Examples: >>> output.to_time_domain() >>> # do some operations on output.us >>> output.free()
- get_nr()¶
 Returns the number of receivers (stations).
- get_traces()¶
 Return list of obspy.Trace.
- Returns
 traces
- Return type
 list ot obspy.Trace
- get_us_shape() -> (<class 'int'>, <class 'int'>, <class 'int'>)¶
 Return the shape of self.us (without doing FFT).
- static load(path)¶
 Read file into self using pickle.load().
- Parameters
 path (str) – name of the file that contains self.
- Returns
 the loaded PyDSMOutput object.
- Return type
 
- plot_component(component, windows=None, ax=None, align_zero=False, **kwargs)¶
 Plot waveforms for one seismic component.
- Parameters
 component (Component) – seismic component.
- Returns
 matplotlib figure object. Axes: matplotlib Axes object.
- Return type
 figure
- plot_spc(color='black', axes=None, distance_min=0.0, distance_max=inf, label=None, normalize='self')¶
 Plot a frequency-domain (spectra) record section.
- Parameters
 axes (matplotlib.axes) – ax on which to plot
distance_min (float) – minimum epicentral distance (deg)
distance_max (float) – maximum epicentral distance (deg)

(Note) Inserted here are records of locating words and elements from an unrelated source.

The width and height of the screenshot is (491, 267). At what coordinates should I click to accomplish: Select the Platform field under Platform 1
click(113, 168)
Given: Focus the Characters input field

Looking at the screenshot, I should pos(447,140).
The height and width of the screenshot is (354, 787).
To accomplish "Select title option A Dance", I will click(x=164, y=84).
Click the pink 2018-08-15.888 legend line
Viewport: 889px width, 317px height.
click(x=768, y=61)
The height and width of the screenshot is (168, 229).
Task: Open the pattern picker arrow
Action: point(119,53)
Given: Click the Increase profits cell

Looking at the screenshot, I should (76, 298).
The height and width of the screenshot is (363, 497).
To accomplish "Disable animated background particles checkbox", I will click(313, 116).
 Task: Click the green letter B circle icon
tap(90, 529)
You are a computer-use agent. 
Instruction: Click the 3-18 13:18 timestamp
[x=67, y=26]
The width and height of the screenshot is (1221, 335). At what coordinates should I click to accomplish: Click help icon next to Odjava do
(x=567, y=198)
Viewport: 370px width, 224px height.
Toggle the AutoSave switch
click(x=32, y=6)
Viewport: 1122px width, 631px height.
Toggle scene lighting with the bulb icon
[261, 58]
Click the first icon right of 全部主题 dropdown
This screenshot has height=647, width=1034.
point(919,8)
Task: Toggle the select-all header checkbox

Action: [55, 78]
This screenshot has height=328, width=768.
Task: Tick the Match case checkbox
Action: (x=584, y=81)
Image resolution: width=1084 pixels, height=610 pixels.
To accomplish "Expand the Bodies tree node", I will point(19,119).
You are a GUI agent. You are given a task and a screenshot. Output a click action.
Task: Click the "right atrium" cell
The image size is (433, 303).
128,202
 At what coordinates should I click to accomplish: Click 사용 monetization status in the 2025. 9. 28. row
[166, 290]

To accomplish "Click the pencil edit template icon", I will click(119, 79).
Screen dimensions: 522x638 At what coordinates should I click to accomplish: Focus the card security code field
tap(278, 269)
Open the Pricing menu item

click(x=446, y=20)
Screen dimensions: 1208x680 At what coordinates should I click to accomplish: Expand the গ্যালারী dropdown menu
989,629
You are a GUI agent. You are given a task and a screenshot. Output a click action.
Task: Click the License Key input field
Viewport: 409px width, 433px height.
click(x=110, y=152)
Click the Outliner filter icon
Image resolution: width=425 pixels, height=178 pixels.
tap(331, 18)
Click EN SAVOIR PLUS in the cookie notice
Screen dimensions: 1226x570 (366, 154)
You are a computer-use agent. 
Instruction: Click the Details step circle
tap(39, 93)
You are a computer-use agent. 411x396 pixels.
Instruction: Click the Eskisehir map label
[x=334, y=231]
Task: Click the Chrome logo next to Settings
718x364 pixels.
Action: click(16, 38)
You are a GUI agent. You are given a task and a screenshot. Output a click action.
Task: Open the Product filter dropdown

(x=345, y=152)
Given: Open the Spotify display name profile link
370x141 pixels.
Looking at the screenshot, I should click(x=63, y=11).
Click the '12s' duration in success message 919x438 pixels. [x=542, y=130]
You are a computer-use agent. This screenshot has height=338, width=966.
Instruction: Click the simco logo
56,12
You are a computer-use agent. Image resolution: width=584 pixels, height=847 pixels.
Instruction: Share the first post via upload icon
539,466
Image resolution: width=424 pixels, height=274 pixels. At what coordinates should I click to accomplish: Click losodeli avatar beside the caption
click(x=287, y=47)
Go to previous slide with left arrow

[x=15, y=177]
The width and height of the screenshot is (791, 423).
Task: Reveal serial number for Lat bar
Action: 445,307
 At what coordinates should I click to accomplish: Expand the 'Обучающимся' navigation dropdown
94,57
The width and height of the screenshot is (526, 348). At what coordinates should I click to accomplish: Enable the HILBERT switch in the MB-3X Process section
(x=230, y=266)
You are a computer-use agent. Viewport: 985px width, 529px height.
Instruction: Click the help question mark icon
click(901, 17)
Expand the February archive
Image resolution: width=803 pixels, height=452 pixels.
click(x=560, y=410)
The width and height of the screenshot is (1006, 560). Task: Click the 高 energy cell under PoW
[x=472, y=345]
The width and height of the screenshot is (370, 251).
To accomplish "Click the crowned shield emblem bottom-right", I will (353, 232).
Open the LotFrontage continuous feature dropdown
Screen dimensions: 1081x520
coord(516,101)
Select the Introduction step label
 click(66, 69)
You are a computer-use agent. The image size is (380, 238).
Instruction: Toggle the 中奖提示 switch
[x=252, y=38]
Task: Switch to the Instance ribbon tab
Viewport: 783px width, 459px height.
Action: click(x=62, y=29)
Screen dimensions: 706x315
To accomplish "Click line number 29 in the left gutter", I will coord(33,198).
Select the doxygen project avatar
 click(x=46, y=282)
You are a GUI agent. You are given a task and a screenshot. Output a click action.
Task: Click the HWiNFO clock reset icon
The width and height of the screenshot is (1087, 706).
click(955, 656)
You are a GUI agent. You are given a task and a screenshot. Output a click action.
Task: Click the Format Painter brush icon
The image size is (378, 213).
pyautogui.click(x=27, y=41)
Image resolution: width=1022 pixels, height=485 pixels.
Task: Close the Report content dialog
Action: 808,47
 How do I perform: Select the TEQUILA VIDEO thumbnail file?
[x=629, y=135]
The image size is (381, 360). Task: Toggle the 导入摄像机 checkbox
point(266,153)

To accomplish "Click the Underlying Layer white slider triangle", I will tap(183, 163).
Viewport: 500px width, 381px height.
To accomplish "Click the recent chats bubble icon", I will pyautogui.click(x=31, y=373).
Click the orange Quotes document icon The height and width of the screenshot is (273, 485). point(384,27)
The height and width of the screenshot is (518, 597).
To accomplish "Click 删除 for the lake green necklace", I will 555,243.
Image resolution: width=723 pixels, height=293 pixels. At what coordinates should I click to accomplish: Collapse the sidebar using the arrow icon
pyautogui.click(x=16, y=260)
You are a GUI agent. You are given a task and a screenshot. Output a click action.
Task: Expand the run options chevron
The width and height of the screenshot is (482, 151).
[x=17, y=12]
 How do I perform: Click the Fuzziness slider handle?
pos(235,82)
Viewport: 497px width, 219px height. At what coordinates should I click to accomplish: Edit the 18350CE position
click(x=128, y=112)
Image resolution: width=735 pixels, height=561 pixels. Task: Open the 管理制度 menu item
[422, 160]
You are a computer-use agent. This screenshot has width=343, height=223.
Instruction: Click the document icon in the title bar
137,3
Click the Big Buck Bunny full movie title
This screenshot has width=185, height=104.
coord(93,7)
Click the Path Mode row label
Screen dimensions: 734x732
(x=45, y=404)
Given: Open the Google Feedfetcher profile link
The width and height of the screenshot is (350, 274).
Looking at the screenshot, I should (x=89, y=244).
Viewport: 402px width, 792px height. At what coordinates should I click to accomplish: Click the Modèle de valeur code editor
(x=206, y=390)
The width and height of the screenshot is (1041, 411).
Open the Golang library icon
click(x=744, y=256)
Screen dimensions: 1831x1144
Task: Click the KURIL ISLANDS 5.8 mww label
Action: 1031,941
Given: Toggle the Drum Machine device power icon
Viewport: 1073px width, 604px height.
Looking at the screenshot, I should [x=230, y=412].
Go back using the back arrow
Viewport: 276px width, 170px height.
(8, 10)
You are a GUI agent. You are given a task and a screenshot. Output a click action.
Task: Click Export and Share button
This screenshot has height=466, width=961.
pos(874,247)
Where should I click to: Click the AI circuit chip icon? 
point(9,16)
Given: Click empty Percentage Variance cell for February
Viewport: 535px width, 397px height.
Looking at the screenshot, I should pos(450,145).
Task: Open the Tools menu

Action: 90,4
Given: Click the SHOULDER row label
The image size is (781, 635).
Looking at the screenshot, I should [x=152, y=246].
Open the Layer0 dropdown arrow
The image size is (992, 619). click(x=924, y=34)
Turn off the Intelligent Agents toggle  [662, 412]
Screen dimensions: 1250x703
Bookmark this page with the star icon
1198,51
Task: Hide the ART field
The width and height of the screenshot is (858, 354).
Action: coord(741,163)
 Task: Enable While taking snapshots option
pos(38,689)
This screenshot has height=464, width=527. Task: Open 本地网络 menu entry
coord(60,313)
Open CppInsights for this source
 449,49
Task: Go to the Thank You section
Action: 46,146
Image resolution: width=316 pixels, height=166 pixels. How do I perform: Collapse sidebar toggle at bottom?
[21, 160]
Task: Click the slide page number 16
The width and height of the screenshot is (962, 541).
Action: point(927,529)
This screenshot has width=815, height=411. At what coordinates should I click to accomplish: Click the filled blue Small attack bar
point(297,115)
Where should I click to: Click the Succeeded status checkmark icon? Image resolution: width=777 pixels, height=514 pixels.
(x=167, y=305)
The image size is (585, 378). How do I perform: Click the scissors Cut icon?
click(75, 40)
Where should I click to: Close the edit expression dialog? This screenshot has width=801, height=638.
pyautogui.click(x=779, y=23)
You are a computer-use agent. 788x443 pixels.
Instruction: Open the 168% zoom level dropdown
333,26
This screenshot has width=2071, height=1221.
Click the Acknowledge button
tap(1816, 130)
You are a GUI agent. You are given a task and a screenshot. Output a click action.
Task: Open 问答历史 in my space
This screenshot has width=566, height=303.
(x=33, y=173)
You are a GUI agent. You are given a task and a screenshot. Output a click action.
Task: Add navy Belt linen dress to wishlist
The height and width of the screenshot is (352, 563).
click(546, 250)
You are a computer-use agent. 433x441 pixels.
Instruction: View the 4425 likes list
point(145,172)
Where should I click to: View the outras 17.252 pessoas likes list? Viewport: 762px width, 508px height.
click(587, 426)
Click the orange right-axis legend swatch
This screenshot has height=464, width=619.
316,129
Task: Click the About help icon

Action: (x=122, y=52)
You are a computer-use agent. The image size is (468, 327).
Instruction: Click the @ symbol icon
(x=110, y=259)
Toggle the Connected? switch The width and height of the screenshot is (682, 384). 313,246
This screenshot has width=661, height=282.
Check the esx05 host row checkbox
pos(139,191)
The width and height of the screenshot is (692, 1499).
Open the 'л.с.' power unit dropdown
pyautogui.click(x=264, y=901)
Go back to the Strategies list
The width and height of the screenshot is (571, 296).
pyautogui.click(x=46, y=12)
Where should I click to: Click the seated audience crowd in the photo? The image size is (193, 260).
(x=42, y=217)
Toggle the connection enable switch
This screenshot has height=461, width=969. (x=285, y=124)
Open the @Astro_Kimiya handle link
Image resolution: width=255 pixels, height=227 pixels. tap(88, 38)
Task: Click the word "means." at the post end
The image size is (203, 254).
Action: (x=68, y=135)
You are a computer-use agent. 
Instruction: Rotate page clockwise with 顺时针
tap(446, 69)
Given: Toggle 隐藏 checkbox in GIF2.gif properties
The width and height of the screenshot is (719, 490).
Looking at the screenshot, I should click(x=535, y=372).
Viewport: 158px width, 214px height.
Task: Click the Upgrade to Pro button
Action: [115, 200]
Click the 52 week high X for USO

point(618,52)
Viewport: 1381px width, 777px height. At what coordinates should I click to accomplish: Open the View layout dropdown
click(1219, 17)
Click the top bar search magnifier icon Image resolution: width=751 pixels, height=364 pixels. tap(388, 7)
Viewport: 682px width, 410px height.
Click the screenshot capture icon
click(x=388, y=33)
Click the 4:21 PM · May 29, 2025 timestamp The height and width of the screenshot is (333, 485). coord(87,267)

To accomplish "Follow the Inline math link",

label (str) – label for model name
normalize (str) – ‘self’ for self-normalization
'none' to see amplitude decay with distance (or) –
- Returns
 matplotlib figure object. Axes: matplotlib Axes object.
- Return type
 figure
- save(path)¶
 Save self using pickle.dump().
- Parameters
 path (str) – name of the output file.
- set_source_time_function(source_time_function)¶
 Set the source time function for convolution.
- Parameters
 source_time_function (SourceTimeFunction) – source time function object.
- to_time_domain(source_time_function=None)¶
 Compute time domain waveforms from spetcra.
- Parameters
 source_time_function (SourceTimeFunction) – source time function object (default is None).
- window_spcs(windows, window_width)¶
 Window the spectra in the frequency domain using gaussian windows to isolate portions of time-domain waveforms.
- Parameters
 windows (list of Window) – windows.
window_width (float) – duration (in seconds).
- Returns
 windowed PyDSMOutput object.
- Return type
 
- write(root_path, format)¶
 Write to file using obspy.io.write.
- Parameters
 root_path (str) – path of root folder in which to write.
format (str) – output files format (‘sac’).